Good understanding gains favor, but the way of the unfaithful is hard. (Proverbs 13:15, NKJV)
Sin is a choice that brings hardship to everyone who is enslaved by it. The consequences of sin are hard, and can be permanent (as is indicated by the Hebrews word which is translated “hard” in today’s verse). When we choose to be unfaithful to God’s standard of truth, under which we live and to which we are accountable, the course of our life will be difficult. When we choose to be unfaithful to God, we only hurt ourselves (cf. Acts 9:5). Unfortunately, evil influences in this world are at work to play-down the age-old truth, that “whatever a man sows, that he will also reap” (Gal. 6:7). Many think they can sin without consequences or punishment. They have been deceived by a permissive society that glamorizes and rewards sin. It is a hard, yet necessary lesson, to accept the consequences of our sins. Only by acknowledging the reality of our own sins against God – as well as the consequences they bring – will we ever be willing and able to repent and obey the Lord to be saved by His grace (cf.

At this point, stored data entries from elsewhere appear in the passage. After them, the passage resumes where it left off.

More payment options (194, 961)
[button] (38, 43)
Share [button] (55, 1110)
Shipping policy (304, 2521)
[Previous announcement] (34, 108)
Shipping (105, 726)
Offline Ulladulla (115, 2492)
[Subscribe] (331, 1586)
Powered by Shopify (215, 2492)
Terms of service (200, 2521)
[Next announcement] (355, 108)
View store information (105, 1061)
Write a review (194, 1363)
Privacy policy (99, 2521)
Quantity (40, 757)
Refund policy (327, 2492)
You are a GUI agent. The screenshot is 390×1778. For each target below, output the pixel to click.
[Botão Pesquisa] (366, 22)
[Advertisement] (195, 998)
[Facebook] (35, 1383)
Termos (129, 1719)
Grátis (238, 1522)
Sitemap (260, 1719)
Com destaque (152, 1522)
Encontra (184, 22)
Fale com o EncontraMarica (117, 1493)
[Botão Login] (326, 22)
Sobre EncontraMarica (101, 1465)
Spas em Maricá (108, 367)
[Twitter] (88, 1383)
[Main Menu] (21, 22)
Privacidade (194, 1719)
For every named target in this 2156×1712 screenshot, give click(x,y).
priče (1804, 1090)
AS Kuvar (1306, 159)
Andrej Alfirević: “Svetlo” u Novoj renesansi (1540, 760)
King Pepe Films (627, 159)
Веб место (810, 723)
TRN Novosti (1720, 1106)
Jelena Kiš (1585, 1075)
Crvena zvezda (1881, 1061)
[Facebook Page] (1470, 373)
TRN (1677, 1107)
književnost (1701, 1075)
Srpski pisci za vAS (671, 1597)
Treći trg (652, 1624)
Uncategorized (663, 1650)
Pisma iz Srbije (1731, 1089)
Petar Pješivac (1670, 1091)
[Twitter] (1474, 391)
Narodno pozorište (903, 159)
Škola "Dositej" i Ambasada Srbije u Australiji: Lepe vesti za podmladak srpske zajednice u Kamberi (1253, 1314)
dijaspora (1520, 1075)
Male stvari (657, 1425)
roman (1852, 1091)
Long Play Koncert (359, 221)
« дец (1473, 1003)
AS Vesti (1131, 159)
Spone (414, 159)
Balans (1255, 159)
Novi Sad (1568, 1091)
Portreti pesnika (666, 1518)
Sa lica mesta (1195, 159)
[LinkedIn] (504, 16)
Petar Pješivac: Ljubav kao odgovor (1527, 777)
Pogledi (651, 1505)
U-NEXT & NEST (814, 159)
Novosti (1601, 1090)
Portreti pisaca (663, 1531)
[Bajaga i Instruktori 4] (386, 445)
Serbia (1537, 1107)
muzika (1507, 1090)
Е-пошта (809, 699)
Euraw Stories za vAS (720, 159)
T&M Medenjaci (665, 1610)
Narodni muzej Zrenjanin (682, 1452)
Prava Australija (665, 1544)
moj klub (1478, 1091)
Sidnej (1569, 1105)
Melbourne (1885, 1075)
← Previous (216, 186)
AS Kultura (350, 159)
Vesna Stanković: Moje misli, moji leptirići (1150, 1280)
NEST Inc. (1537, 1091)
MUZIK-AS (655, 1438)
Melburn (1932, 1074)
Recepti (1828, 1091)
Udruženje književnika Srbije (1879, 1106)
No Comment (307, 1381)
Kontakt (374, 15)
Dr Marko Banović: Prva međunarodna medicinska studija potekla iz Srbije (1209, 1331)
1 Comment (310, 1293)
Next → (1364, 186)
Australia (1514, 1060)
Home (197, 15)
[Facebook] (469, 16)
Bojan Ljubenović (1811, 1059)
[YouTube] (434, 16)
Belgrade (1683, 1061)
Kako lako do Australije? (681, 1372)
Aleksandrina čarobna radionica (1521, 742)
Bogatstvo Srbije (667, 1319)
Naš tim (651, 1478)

Acts 2:37-41). Good understanding of sin’s difficulties helps us avoid sin, and obtain favor from God and men. Sinners will obtain favor from God by coming to Jesus. His yoke is far easier, and His burden is far lighter, than sin (Matt. 11:28-30).
47 And that servant who knew his master’s will, and did not prepare himself or do according to his will, shall be beaten with many stripes. 48 But he who did not know, yet committed things deserving of stripes, shall be beaten with few. For everyone to whom much is given, from him much will be required; and to whom much has been committed, of him they will ask the more. (Luke 12:47–48, NKJV)
Knowledge brings increased responsibility. At the same time, a person cannot plead ignorance to escape his or her personal responsibility to God. The master tells his servants what is expected of them, therefore, a servant ought to know his master’s will. So, even when the servant who failed to know his master’s will “committed things deserving of stripes,” he did not escape punishment. The “faithful and wise steward” is watchful and careful to do his master’s will (Lk. 12:37-46). Similarly, Christians are responsible for knowing the Lord’s will and being watchful to carefully do His will. We are warned, “Do not be foolish, but understand what the will of the Lord is” (Eph. 5:17). Sins of ignorance are still sin against the Master’s will which call for repentance and conversion (Acts 3:17, 19; 8:18-24). Disciples of Christ have great spiritual blessings, and along with them, great responsibilities. The Lord expects us to faithfully do His will, especially since we know His will and have His blessings. To do otherwise brings upon us punishment with unbelievers (Lk. 12:46).